Exercise directions:
Set down, word for word, the part of the entries below that opens with the line containing "Screen dimensions: 1440x810" and closes with the line containing "coord(412,35)". Include both of those lines.

Data section:
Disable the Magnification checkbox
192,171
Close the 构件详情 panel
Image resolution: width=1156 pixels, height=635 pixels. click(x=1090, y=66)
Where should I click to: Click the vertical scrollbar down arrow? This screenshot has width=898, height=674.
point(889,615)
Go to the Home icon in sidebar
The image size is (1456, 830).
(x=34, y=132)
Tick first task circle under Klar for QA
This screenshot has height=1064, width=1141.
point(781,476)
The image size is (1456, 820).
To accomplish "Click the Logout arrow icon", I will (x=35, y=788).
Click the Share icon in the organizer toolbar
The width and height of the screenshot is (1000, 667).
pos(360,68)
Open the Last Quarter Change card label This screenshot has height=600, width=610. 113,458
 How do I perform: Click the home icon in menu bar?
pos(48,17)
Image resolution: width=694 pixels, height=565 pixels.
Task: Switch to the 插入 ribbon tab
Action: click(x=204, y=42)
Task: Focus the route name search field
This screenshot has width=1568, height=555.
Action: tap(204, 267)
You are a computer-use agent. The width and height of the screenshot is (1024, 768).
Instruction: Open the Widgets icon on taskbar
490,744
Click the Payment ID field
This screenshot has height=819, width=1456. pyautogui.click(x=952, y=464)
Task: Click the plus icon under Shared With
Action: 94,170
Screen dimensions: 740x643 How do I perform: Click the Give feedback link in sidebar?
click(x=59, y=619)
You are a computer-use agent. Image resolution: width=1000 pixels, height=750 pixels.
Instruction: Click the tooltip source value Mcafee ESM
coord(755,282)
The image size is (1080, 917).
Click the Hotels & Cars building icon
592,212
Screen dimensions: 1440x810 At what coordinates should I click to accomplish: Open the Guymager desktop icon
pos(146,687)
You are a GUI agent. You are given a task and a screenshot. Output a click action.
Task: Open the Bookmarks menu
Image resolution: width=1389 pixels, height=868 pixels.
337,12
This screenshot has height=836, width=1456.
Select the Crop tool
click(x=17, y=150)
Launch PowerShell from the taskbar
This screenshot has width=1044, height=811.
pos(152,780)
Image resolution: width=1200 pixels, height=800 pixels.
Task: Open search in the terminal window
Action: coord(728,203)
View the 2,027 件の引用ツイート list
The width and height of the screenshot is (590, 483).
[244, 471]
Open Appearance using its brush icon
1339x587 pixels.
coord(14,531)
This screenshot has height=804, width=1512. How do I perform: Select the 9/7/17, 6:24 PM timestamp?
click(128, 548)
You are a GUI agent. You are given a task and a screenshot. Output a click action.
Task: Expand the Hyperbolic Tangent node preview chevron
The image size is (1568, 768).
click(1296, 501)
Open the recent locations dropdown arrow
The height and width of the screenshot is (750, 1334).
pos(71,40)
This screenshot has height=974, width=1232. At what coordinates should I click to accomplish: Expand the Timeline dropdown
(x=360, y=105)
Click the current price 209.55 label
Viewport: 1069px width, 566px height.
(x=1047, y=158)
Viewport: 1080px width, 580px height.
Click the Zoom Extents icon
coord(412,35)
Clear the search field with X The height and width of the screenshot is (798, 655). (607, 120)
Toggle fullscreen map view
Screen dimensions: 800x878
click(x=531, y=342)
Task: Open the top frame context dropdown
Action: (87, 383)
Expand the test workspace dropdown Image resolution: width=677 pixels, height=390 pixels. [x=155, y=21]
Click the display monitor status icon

Result:
Screen dimensions: 1440x810 At what coordinates should I click to accomplish: Open the Guymager desktop icon
pos(146,687)
You are a GUI agent. You are given a task and a screenshot. Output a click action.
Task: Open the Bookmarks menu
Image resolution: width=1389 pixels, height=868 pixels.
337,12
This screenshot has height=836, width=1456.
Select the Crop tool
click(x=17, y=150)
Launch PowerShell from the taskbar
This screenshot has width=1044, height=811.
pos(152,780)
Image resolution: width=1200 pixels, height=800 pixels.
Task: Open search in the terminal window
Action: coord(728,203)
View the 2,027 件の引用ツイート list
The width and height of the screenshot is (590, 483).
[244, 471]
Open Appearance using its brush icon
1339x587 pixels.
coord(14,531)
This screenshot has height=804, width=1512. How do I perform: Select the 9/7/17, 6:24 PM timestamp?
click(128, 548)
You are a GUI agent. You are given a task and a screenshot. Output a click action.
Task: Expand the Hyperbolic Tangent node preview chevron
The image size is (1568, 768).
click(1296, 501)
Open the recent locations dropdown arrow
The height and width of the screenshot is (750, 1334).
pos(71,40)
This screenshot has height=974, width=1232. At what coordinates should I click to accomplish: Expand the Timeline dropdown
(x=360, y=105)
Click the current price 209.55 label
Viewport: 1069px width, 566px height.
(x=1047, y=158)
Viewport: 1080px width, 580px height.
Click the Zoom Extents icon
coord(412,35)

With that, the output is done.